Most of my designs are bad. I've gotten faster at finding out.
For the last several months, I've been working on making a set of games using a unique deck configuration that I've fallen in love with. As part of this process, I've really tried to explore my tastes in games and decide what makes a game fun to me. I determined that I like games that have a high amount of decisions - think chess - but don't end in lopsided scores. I dig games that have lots of "Wow!" moments that you'll remember for weeks afterward. I used these two - - along with nine others as a scoring method to rank some old chestnut and was stunned to find that for me, chess and gin rummy scored as solid C's while checkers and hearts scored B's. My goal was to figure out how to make games for my tastes that were - if not better than these classics - more fun for me to play.
I discussed this at length with all of the major LLMs and along the way, created a skill for Claude Code and Claude Cowork to help me out. The skill takes a game ruleset along with descriptions of any necessary components such as dice or additional cards and writes a Python simulator for that game. These simulations prioritize not just the statistical elements for the game but also create players who play the game with differing methods such as aggressive, defensive, chaotic, skilled, amateur, and so forth. The simulations can be run thousands of times within minutes and collect information about degenerate play methods, worthless scoring methods, or reveal first player advantages. The skill also includes the ability for the simulator to output narrated games that discuss why each player made the moves that they did. This allows me to then work with Claude to find ways to improve the game.
It is critical to point out (although I've likely lost a significant portion of you already) that this methodology does not replace human playtesting. LLMs can't really measure if a game is really fun, of course...see the scores above...but to very loosely paraphrase Feynman, they may be dumb but they sure are fast. As such, I can tell within minutes if my proposed game has a first player advantage problem and this could take hours to find out at the table. I might be able to find out that a cool reward I want players to chase turns out to be worthless at the price I have it set at. I can have the simulator weigh in on better card distributions or different faction abilities. The goal is to find these problems before I get to the prototype phase and then throw it on the table.

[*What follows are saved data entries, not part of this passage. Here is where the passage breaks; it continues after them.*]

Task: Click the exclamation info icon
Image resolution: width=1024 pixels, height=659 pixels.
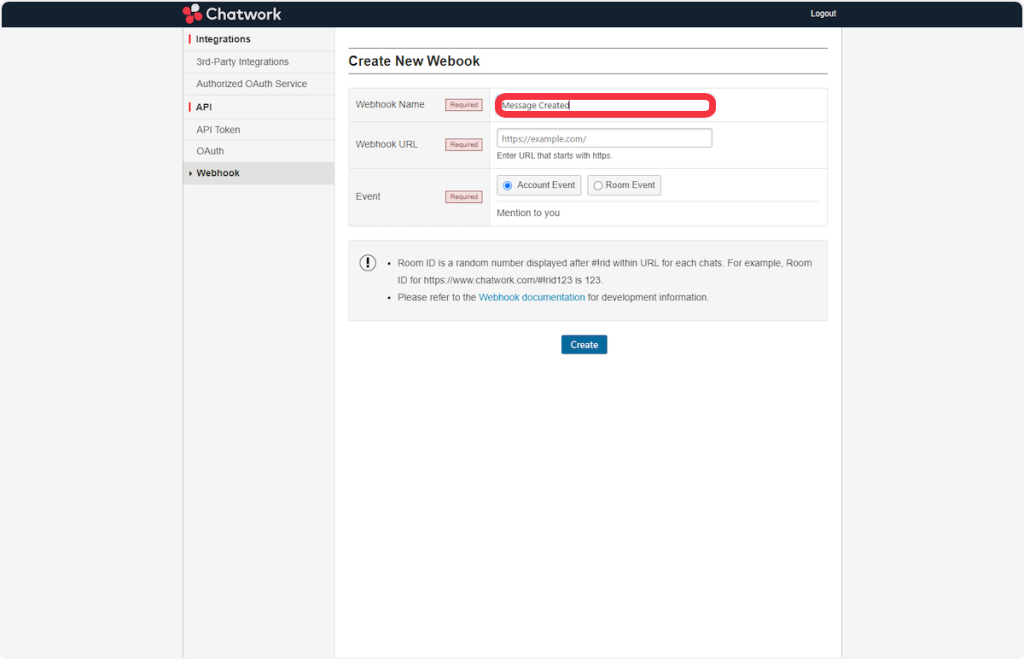Action: pyautogui.click(x=368, y=263)
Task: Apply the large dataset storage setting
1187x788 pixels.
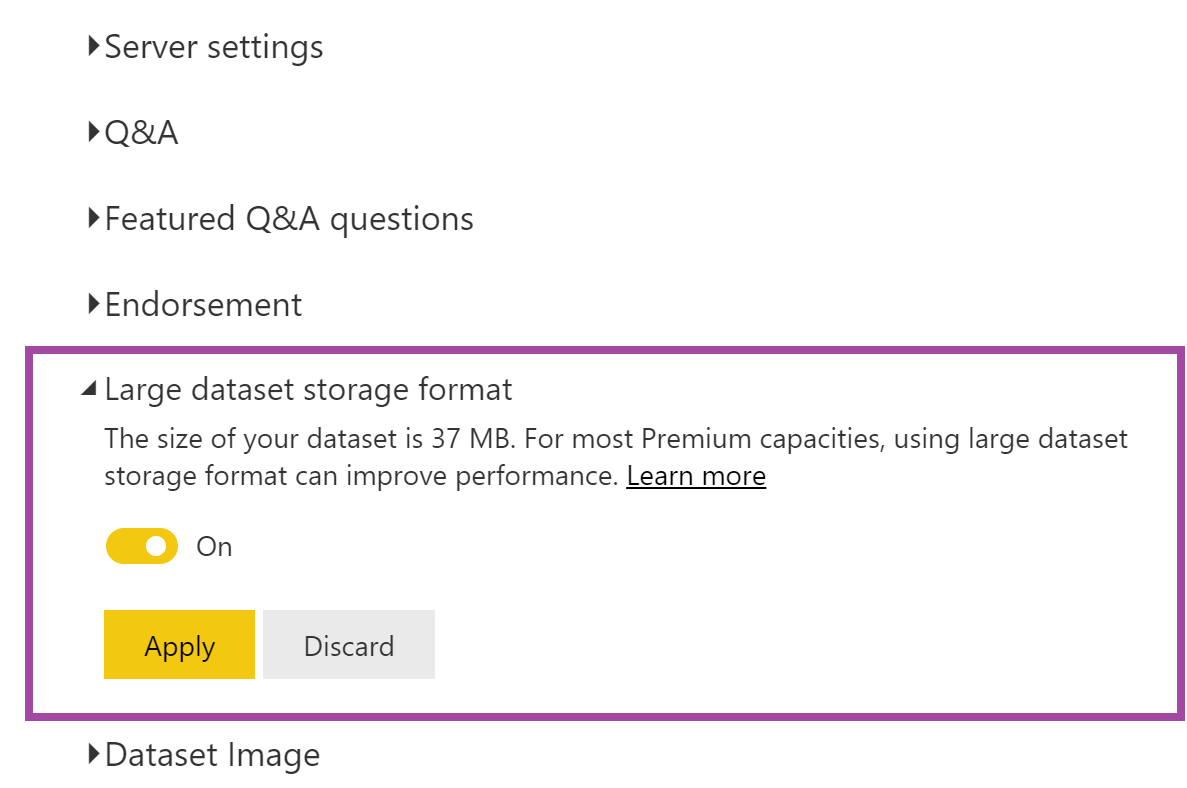Action: 179,645
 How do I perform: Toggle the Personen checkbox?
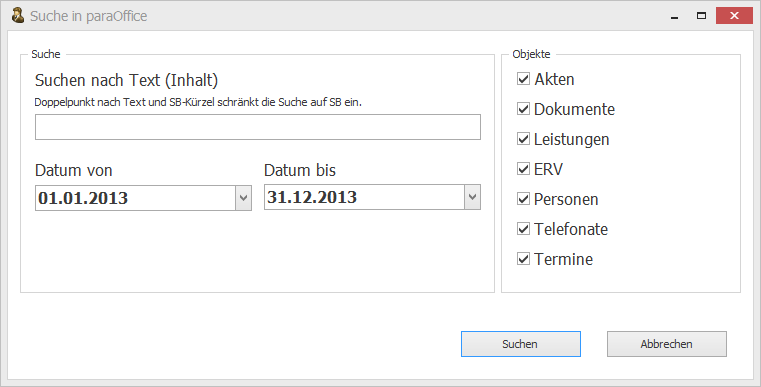[x=523, y=199]
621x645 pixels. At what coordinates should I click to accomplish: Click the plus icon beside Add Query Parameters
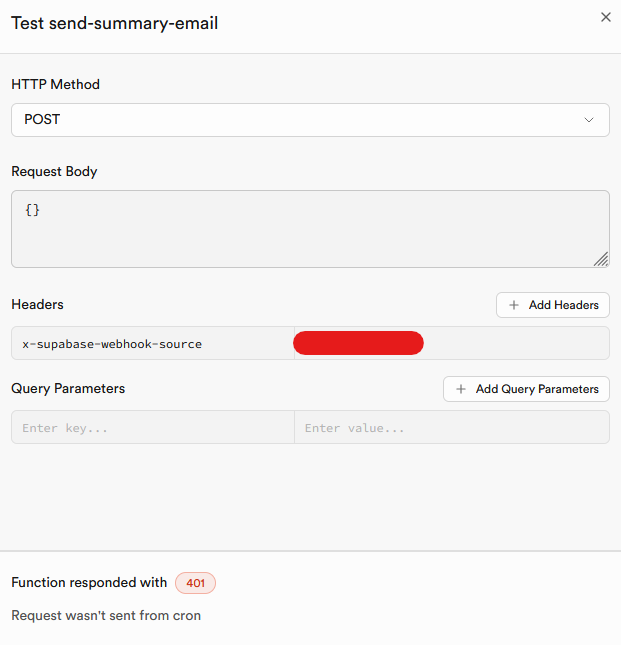(x=461, y=389)
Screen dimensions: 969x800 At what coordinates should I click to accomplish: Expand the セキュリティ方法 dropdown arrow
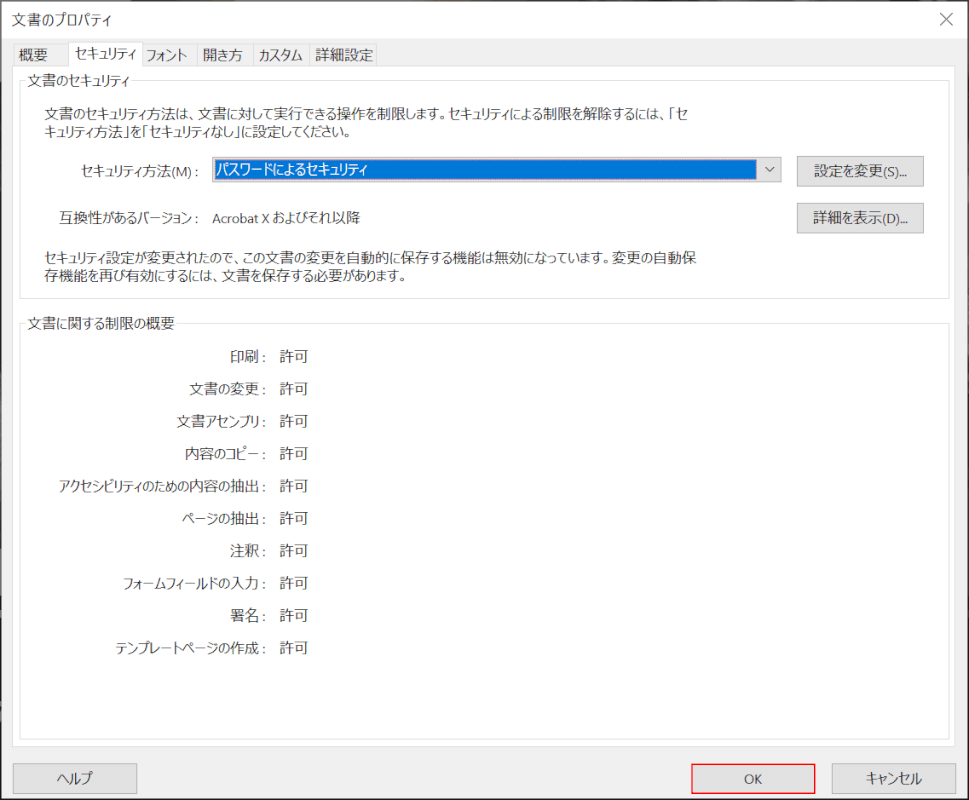click(x=769, y=170)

This skill set also does not create art or final game manuals. I'm a firm believer that AI art does not belong on any published game and that humans should be behind every major piece of art or writing created for a game.
These heuristic AIs can't determine if the game is fun to be in but they can measure the things that I like and allow me to pump up those areas of the game as well as to help me identify the weaker parts of the game. The scoring of C for chess - long endgames, decisive blowouts - is a tuned measurement of something that matters to me and not a judgement of the quality of the game. Most of what these skills helped me vet were pretty bad games. The major value for me wasn't that these skills produced amazing games but instead, they helped me find the stinkers that much faster.
I saw articles posted by u/Independent-Soft2330 and u/Hot-Rooster1675 and many more on the subject over the last couple of months and wanted to contribute my part. My hope is that you'll give these skills a try - link in the comments - and weigh in on ways to help improve these tools. Users will be able to tune them as they see fit and make these even more useful.
I've made many many many terrible games with these skills but this allowed me to move on from those quickly and try others. I've extremely pleased with the games that these skills have helped me to bring to the table and I look forward to hopefully playing many more!